DOCUMENT SEGMENT>
----
Re: Akume’s riot act on official secrets – A Rebuttal by Media Rights Agenda


    By Obioma Okonkwo

    Ms Obioma Okonkwo, MRA’s, Legal Head

    On Monday, July 8, 2024, Blueprint newspaper published an editorial titled “Akume’s riot act on official secrets”, in which it sought to justify the threat by the Secretary to the Government of the Federation (SGF), Mr. George Akume, that government officials who disclose information without authorization would be jailed and railed against the criticism of that threat by Media Rights Agenda (MRA) as “misleading and mischievous”.

    As a newspaper established and owned by the current Minister of Information and National Orientation, Alhaji Mohammed Idris, some would say it is inevitable and, perhaps, understandable that Blueprint newspaper would allow itself to be co-opted as part of the already substantial arsenal of Government’s propaganda machinery. 

    But some sticklers for media professionalism and ethical rules that guide the profession of journalism would argue that such co-optation, whether voluntary or coerced, violates ethical principles and standards in the media sector and is unjustifiable.
----
DATASET SECTION>
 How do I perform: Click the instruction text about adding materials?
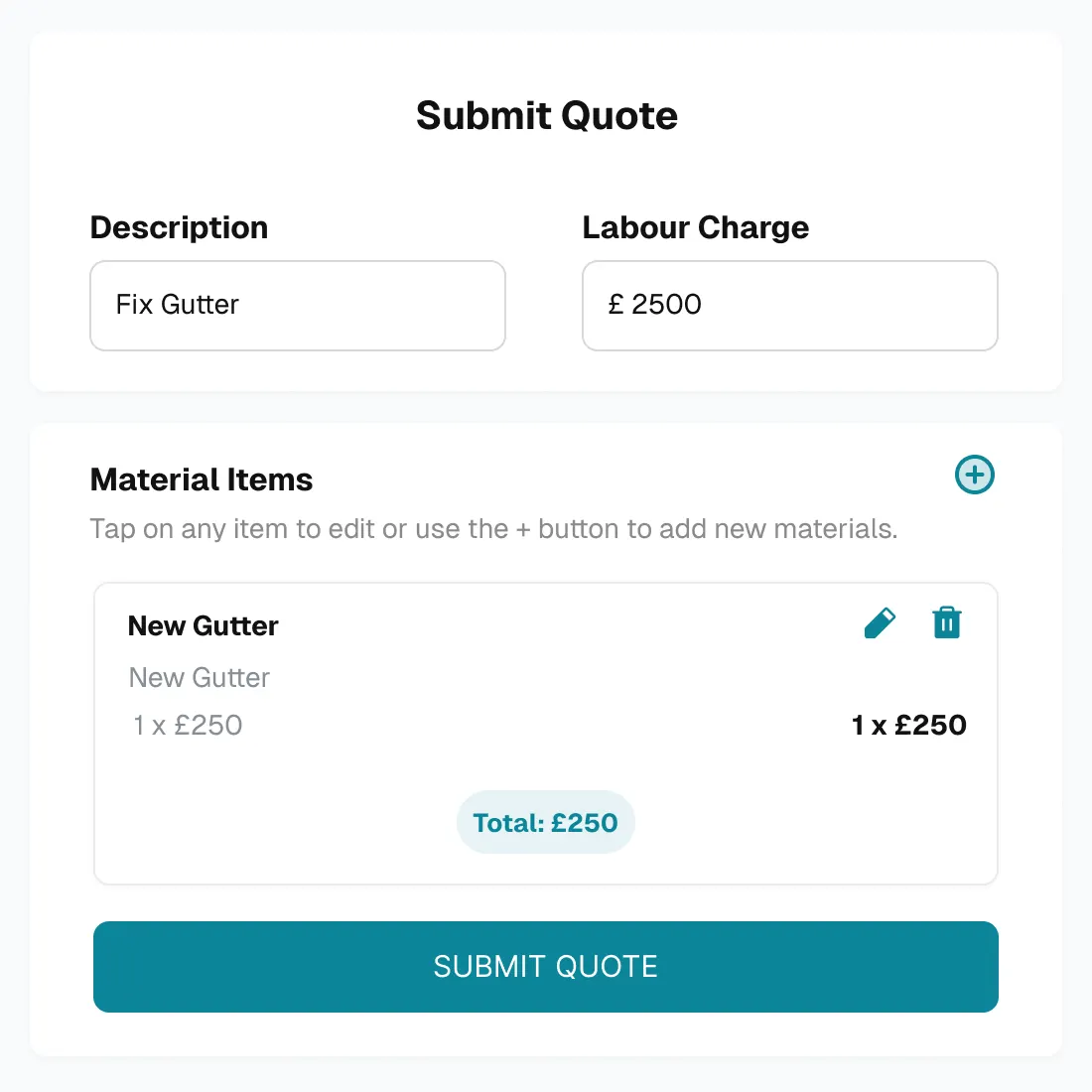click(x=492, y=529)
----
LIST OF TASKS>
a – In the rebuttal on official secrets, condense the paragraph that begins "On Monday, July 8, 2024" into one shorter sentence that keeps its main facts.
b – Carry on the rebuttal on official secrets from its last sentence.

SET OF ANSWERS>
a – On July 8, 2024, Blueprint newspaper published the editorial "Akume's riot act on official secrets," which defended Secretary to the Government of the Federation George Akume's threat to jail officials who disclose information without authorization and called Media Rights Agenda's criticism of that threat "misleading and mischievous."

b –
    Whatever position one takes, we believe that a point of convergence among various schools of thought on this issue would be, as journalists are wont to say, that facts are sacred and that the pursuit of truth is a core foundation upon which any journalistic enterprise should be built. 

    It is for this reason we find the Blueprint’s editorial, riddled with outright falsehoods, inaccuracies and sheer ignorance, disturbing and deserving of a rebuttal from us. A news outlet, whose core business is to inform and educate the public, for which facts are sacred and whose function is guided by truth and objectivity, should not deliberately misinform its readers and lie to them in order to advance a political agenda that is, at best, illegitimate.

    Blueprint stated in its editorial that the Freedom of Information (FOI) Act is neither inconsistent nor incongruous with the Official Secrets Act and does not invalidate, vitiate, void or repeal the Official Secrets Act. 

    We agree that the FOI Act does not repeal the Official Secret Act and we never claimed or implied otherwise in our statement citing Section 27(2) of the Act, which states that “Nothing contained in the Criminal Code or Official Secrets Act shall prejudicially affect any public officer who, without authorization, discloses to any person, an information which he reasonably believes to show mismanagement, gross waste of funds, fraud, and abuse of authority; or a substantial and specific danger to public health or safety notwithstanding that such information was not disclosed pursuant to the provision of this Act”.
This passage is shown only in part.